Screenshot grounding data
= = = = =
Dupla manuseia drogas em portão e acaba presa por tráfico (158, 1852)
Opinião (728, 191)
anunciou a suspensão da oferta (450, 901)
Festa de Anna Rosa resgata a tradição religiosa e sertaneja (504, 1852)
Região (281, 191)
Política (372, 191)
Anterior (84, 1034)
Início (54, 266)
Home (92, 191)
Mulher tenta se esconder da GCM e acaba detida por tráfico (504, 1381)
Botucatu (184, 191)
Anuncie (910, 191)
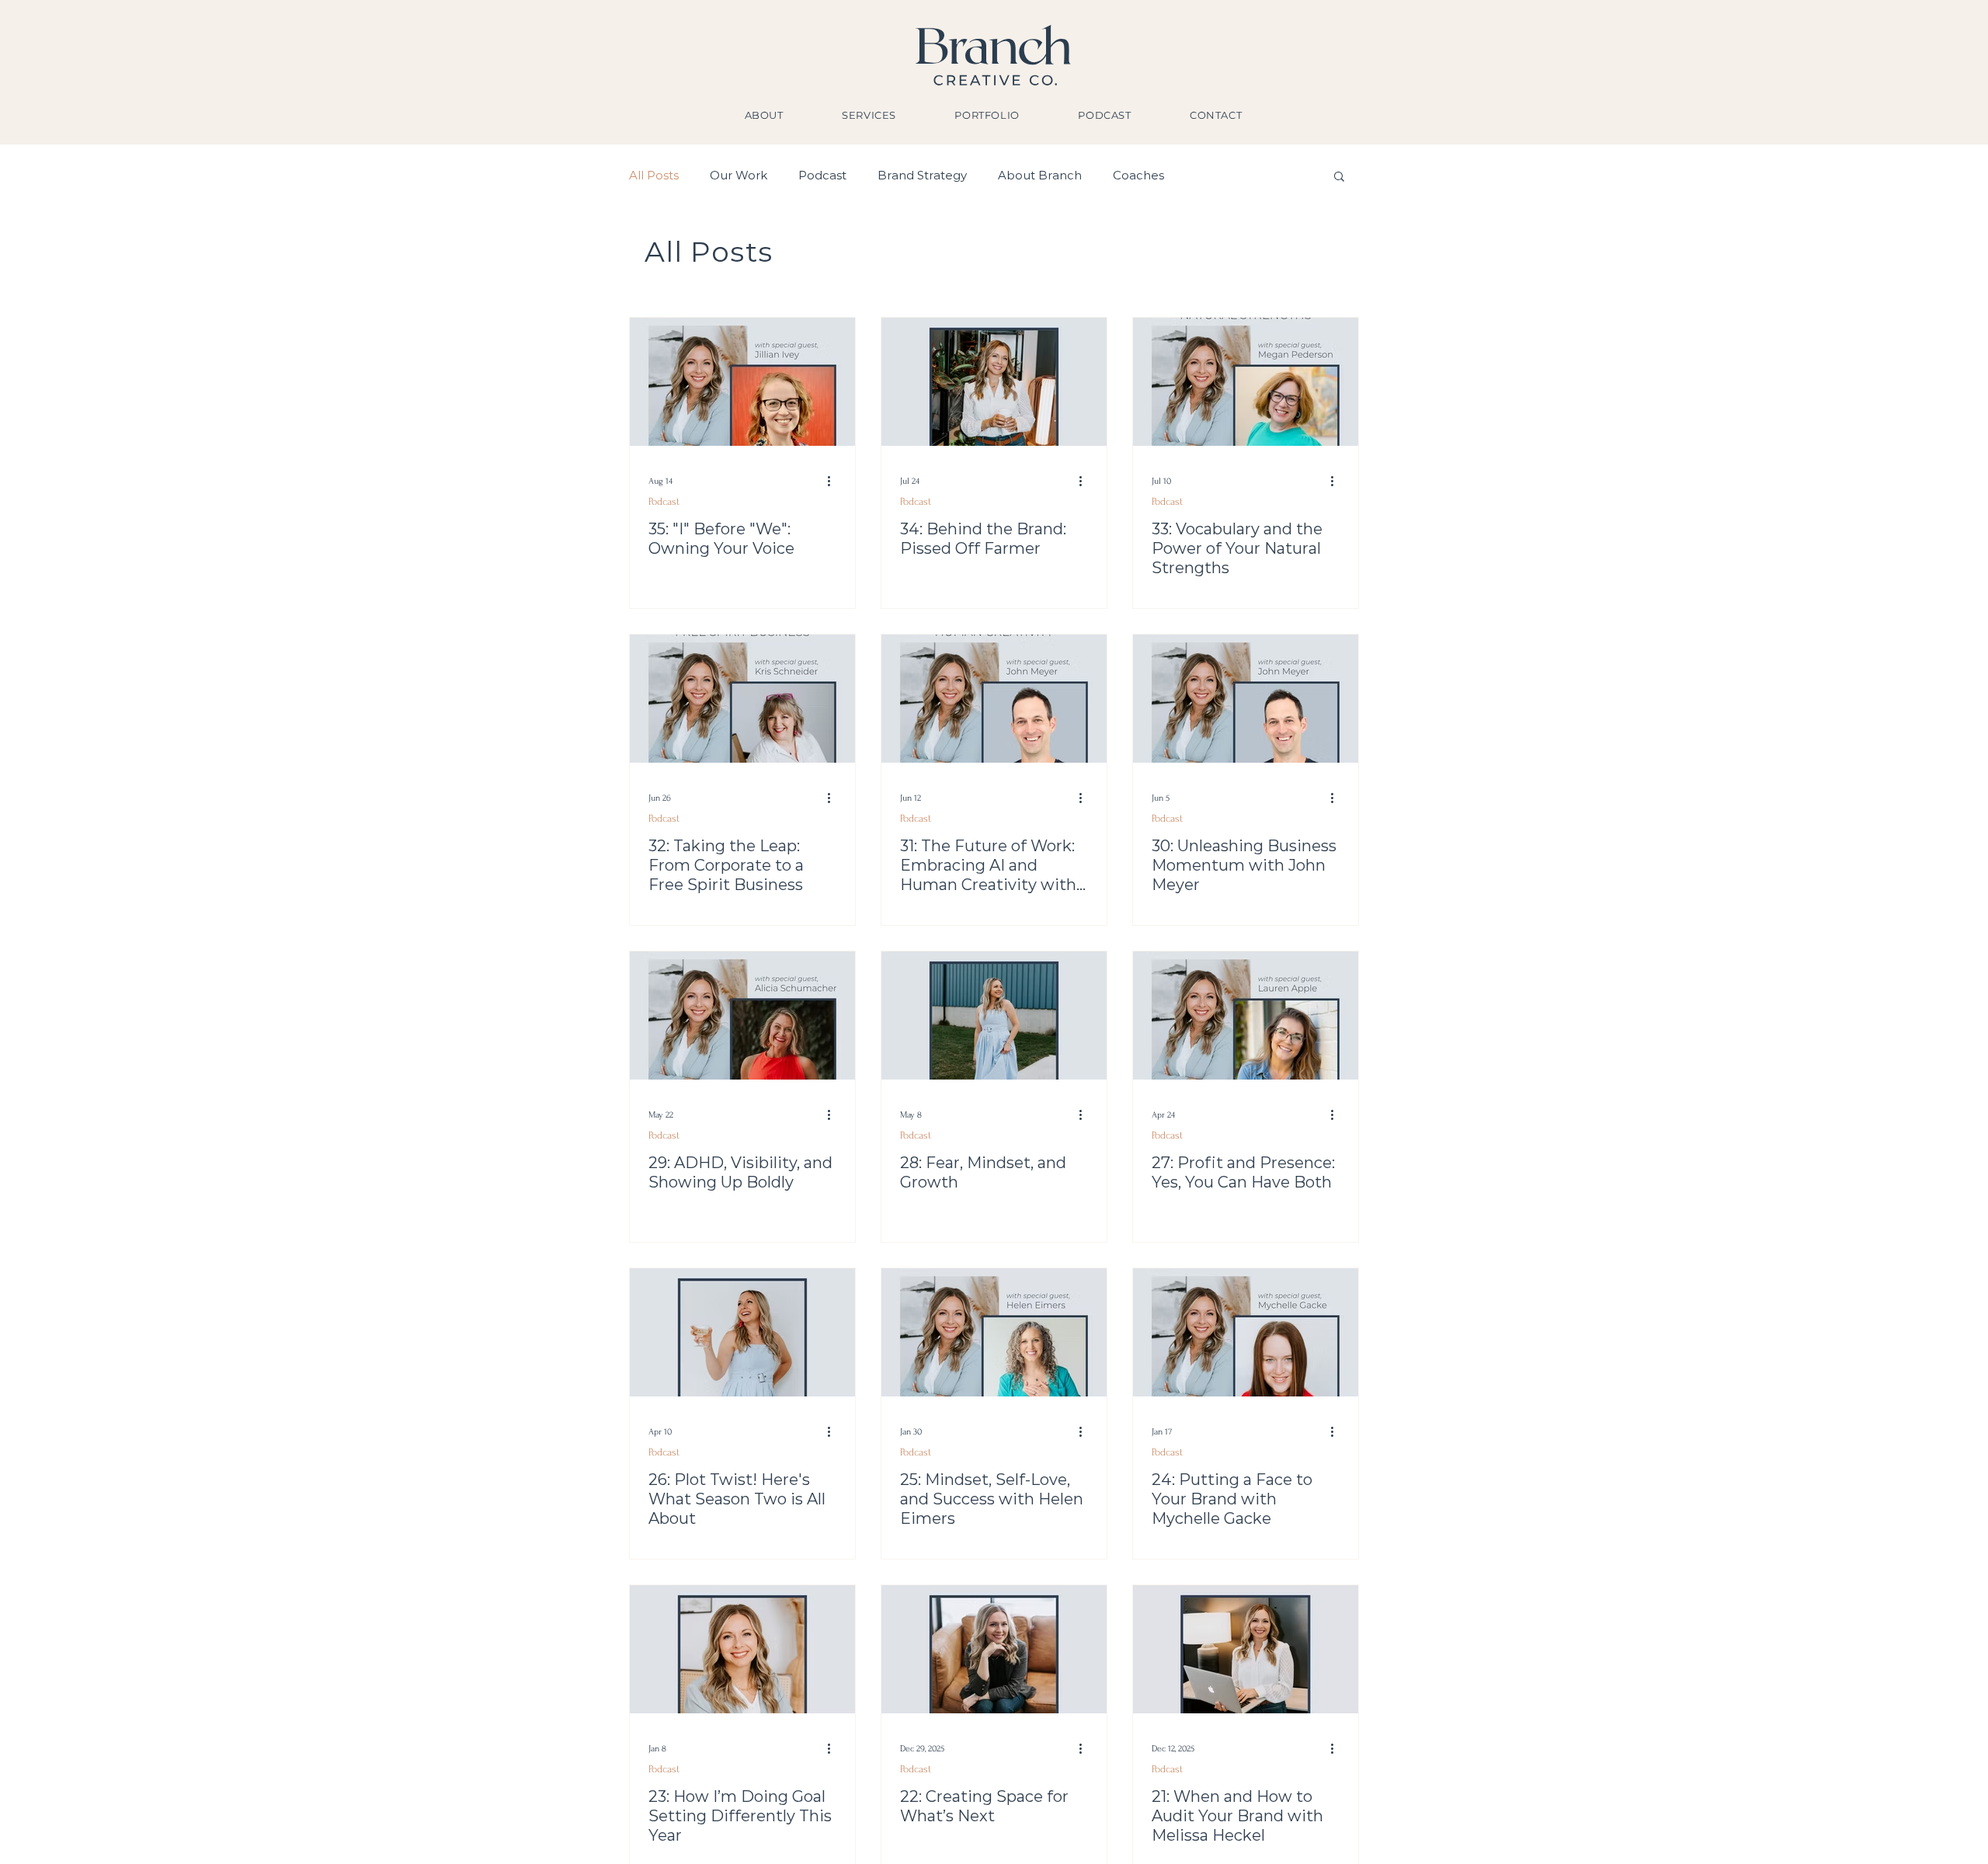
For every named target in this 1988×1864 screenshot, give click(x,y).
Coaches (1138, 176)
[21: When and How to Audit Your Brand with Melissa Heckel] (1245, 1649)
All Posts (654, 176)
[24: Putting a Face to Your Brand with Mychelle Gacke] (1245, 1332)
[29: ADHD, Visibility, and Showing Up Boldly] (742, 1015)
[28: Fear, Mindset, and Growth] (994, 1015)
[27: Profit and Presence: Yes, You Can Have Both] (1245, 1015)
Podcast (822, 176)
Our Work (738, 176)
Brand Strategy (922, 176)
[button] (1339, 177)
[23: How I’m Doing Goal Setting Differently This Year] (742, 1649)
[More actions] (834, 480)
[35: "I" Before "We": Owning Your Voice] (742, 382)
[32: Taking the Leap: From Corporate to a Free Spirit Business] (742, 699)
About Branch (1040, 176)
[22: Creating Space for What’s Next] (994, 1649)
= = = = =
* [YOUR TASK] Write out every line, unchanged, from the one containing "[32: Taking the" through the closing line of the data.

* [ANSWER TO THIS EXERCISE]
[32: Taking the Leap: From Corporate to a Free Spirit Business] (742, 699)
About Branch (1040, 176)
[22: Creating Space for What’s Next] (994, 1649)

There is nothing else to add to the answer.